Hull Fair is a one off attendance once a year which will continue at a relocated site, not sure you can equate it to average City attendances? Why not add up a full City season and Hull FC on top and one off visits to Wembley etc?
I'm just wondering if the Fair is as important to the city as the Council makes out? Also I don't know what sort of fight they would have with the Showman's Guild if it were to be moved, I believe that agreement covers the site for the Fair.
I'm not in favour of scrapping the Fair, I'm in favour of repackaging it, relocate and allocate a a pseudo Walton Street with stalls on both sides like it used to be, and create a proper park and ride, let the Fair Guild come up with their plan of what they want and let us advance as a progressive Football Club.
I want exactly the same thing, and imagine we all do. But it seems the major question is whether there is anywhere else for the fair to realistically go.
It would on the construction, tell me how Hull Fair has benefitted local business for the last how ever many hundreds of years, pissed up gyppos in the local pubs maybe, as Urika has said many times, it’s a loss making operation for Hull City council, maybe this time, the council will be brave enough, and tell the fair to **** off and find their own site to use.
I think is probably more important financially to the showground people, than to the people in the surrounding areas of the fair. What sort of agreement the Council have with the Showman's guild I am not sure, but I do feel it is about time the council came into the modern century and acted accordingly.
Just a thought, if the Fair was to be moved the council would want it to stay within their boundaries, no? So that rules out a lot of places where there might be enough space.
I think the council will be very concerned about losing the fair to the East Riding and contrary to some of the comments on here, I think the council do exceptionally well out of the fair (they don't only get revenue for the couple of weeks of the fair either, they get revenue all year round from that ****hole of a market).
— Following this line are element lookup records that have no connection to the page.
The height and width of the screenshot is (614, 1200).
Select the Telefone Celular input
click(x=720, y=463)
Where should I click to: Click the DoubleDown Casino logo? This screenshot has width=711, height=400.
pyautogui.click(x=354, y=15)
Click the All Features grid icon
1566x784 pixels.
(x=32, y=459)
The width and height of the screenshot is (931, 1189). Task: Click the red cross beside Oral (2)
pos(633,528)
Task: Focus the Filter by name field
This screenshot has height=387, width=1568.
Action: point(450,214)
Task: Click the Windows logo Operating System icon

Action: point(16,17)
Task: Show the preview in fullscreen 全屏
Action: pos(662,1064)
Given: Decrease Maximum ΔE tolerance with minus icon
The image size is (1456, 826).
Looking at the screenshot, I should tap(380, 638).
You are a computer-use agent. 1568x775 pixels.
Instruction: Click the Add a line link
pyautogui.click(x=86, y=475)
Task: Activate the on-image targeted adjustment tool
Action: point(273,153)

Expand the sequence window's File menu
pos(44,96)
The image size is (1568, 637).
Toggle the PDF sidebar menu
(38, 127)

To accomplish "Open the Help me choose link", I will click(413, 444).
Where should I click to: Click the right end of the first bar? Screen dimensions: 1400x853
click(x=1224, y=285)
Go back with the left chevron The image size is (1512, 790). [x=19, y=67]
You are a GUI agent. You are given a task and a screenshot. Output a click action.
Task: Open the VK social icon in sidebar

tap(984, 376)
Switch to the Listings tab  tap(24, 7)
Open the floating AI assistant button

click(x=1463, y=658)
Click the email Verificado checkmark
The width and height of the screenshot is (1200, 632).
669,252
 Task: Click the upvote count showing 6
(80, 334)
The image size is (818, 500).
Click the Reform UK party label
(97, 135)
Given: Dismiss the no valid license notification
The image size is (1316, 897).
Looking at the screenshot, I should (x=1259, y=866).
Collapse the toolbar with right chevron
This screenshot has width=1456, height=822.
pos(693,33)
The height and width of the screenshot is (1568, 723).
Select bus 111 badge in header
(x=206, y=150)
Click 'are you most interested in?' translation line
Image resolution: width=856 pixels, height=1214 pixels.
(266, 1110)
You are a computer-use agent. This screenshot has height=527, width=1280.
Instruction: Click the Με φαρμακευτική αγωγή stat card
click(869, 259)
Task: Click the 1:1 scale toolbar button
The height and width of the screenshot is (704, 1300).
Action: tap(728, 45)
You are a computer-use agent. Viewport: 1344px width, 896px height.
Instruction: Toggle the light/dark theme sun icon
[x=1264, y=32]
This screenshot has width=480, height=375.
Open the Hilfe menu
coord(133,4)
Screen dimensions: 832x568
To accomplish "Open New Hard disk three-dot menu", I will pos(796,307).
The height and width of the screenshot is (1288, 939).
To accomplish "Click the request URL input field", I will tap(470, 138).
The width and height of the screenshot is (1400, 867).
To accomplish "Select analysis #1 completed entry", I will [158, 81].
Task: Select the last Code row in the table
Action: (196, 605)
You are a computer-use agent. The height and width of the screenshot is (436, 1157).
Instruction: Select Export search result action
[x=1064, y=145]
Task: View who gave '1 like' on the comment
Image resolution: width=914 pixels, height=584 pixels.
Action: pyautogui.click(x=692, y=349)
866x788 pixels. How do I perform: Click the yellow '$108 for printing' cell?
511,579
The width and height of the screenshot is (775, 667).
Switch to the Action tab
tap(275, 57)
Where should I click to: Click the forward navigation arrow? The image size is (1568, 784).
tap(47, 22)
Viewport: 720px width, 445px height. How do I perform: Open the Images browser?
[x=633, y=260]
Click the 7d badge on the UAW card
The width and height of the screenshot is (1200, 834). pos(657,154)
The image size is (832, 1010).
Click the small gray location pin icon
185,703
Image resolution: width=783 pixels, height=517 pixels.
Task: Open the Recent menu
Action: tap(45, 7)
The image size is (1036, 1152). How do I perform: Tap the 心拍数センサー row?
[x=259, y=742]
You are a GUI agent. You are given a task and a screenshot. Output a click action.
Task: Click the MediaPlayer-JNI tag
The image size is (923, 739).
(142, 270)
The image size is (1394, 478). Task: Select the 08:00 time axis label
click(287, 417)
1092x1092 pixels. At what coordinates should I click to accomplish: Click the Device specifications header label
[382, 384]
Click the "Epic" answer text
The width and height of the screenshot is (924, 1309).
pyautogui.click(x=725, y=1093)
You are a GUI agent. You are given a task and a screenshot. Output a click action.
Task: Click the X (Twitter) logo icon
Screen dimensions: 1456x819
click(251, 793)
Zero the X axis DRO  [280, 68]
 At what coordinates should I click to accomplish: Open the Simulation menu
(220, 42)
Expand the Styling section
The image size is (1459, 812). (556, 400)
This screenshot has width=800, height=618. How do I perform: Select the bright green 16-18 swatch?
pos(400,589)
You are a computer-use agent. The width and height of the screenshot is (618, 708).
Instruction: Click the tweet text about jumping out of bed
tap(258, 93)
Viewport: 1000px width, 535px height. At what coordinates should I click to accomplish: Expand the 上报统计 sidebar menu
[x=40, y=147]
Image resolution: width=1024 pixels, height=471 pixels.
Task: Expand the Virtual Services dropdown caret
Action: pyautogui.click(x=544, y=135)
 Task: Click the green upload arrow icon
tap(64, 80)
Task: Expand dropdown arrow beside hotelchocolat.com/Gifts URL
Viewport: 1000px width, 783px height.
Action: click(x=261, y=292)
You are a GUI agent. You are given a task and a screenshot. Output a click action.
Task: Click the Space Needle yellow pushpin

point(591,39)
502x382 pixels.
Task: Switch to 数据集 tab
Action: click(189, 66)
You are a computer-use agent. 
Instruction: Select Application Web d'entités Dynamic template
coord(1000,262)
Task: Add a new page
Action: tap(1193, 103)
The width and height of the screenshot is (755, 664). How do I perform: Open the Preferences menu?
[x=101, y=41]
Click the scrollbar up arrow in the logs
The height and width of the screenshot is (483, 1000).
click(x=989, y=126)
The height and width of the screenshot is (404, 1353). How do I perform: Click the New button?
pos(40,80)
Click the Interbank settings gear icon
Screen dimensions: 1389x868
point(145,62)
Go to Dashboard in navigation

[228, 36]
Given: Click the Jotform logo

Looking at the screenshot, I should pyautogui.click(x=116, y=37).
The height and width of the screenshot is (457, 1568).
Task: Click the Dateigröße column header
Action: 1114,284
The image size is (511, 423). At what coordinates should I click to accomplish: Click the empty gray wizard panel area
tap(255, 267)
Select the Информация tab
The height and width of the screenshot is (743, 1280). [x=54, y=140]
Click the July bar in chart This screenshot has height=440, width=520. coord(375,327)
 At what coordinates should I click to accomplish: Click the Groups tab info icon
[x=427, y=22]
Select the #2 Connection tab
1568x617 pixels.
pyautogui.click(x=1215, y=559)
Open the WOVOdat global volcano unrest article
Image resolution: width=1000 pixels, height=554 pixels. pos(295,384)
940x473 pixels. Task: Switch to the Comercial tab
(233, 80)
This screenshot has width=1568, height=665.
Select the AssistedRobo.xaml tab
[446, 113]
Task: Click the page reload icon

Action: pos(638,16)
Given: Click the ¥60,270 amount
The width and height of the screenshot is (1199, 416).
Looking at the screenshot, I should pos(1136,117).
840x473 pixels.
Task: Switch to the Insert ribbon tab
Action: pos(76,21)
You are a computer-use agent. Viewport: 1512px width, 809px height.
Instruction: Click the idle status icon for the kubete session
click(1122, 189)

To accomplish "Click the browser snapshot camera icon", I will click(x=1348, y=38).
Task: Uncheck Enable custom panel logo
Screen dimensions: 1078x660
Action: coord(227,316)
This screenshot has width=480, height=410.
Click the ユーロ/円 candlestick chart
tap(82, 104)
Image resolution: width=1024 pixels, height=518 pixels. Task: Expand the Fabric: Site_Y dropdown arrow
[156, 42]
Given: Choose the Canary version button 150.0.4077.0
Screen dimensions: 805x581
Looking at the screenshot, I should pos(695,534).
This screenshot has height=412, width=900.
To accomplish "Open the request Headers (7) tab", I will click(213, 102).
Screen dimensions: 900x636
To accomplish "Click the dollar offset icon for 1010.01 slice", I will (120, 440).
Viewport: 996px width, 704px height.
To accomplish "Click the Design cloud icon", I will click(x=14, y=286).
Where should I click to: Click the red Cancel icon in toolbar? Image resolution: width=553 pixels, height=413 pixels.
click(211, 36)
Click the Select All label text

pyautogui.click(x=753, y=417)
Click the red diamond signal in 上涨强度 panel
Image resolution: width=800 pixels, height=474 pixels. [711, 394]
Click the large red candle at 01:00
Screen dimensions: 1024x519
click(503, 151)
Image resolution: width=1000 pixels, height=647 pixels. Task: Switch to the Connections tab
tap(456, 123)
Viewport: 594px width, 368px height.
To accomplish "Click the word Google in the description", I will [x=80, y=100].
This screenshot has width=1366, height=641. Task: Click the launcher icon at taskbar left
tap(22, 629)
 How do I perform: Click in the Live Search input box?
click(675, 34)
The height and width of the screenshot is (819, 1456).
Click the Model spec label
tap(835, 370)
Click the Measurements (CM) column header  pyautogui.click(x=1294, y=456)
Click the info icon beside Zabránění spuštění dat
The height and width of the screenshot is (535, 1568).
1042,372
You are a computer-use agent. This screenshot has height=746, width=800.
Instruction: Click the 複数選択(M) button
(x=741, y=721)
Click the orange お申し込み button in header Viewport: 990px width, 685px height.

The council have always said that hard-standing was required for the bigger rides which ruled out several of the proposed alternative sites, but as someone else pointed out on here earlier, Nottingham seem to manage okay on grass only.
I dont really get a say in this (well should not) since I dont live in the area and have not for 42 years. But born in Hessle, went to Marist in Hull and have been a City supporter since the days of Bill Bradbury and Billy Bly. I have fond memories of skipping school and spending my afternoons riding the waltzers at Hull Fair and when even younger marvelling at the lights and crowds as I walked down Watton St with my parents to the fair. Nostalgia hangs heavy in the air at decision points but its only fleeting in ones mind and maybe now thats the best place to leave it in our collective minds and let the people of Hull move on from nostalgia and instead move into the future. Really when you get rid of the nostalgia then what there is down Walton St now is a collection of old houses and a grimy, dismal car park. How could collective memories get in the way of replacing that dismal and dismaying area with something that could be so much more than a grimy car park. Time to move on.
I don't have the actual figures but the person who told me has significant involvement with the whole fair process and told me as much. They are very "pro" fair and was retorting to my back Acun we are off to the top jibes...
The council refuse to say, they've previously refused Freedom Of Information requests, on the grounds of commercial confidentiality.
It's just more HDM poor reporting apparently. The Hull Daily Mail reported the club's £25m project would see the fair forced from its site on Walton Street. The BBC has approached Hull City for comment. Council Leader Mike Ross said the council did not want to see the fair's long history on the site lost. "So that commitment to the Walton Street site remains," he added. https://www.bbc.co.uk/news/uk-england-humber-64648325
The original showmen strongly objected to it going there, and organised a funeral parade on the first day of opening.
I thought I was fairly clear in saying that it’s not a worthy argument – but something like that will be used by people opposing it.
Bit sad to see some of the usual suspects bashing the Council here, HCC is in a pretty impossible position. Relocating the fair is the obvious way forward here, but there isn’t a street or resident in the city that would want the fair moved to their vicinity. So you need a large site well away from any rooftops to make relocation plausible - and should such a site exist (the Lord Line and St Andrews Quay area might work) it would cost a seven figure sum (maybe eight) for clearance and putting in the necessary services/access. And don’t forget the Council is on the bones of its arse right now, unless it can source some dough from the Levelling Up lottery. So really, it comes down to a choice between having the sports village and canning Hull Fair, or maintaining the status quo. It’s an impossible decision that will piss off loads of people either way. That’s why the sports villlage hasn’t already happened. And much as I would love to see it come to fruition, I think the true costs extend well beyond the £25m quoted for constructing the sports facilities (which feels £50-100m light anyway, given the big ambitions on show - the 12000 seater stadium alone would cost at least £25m).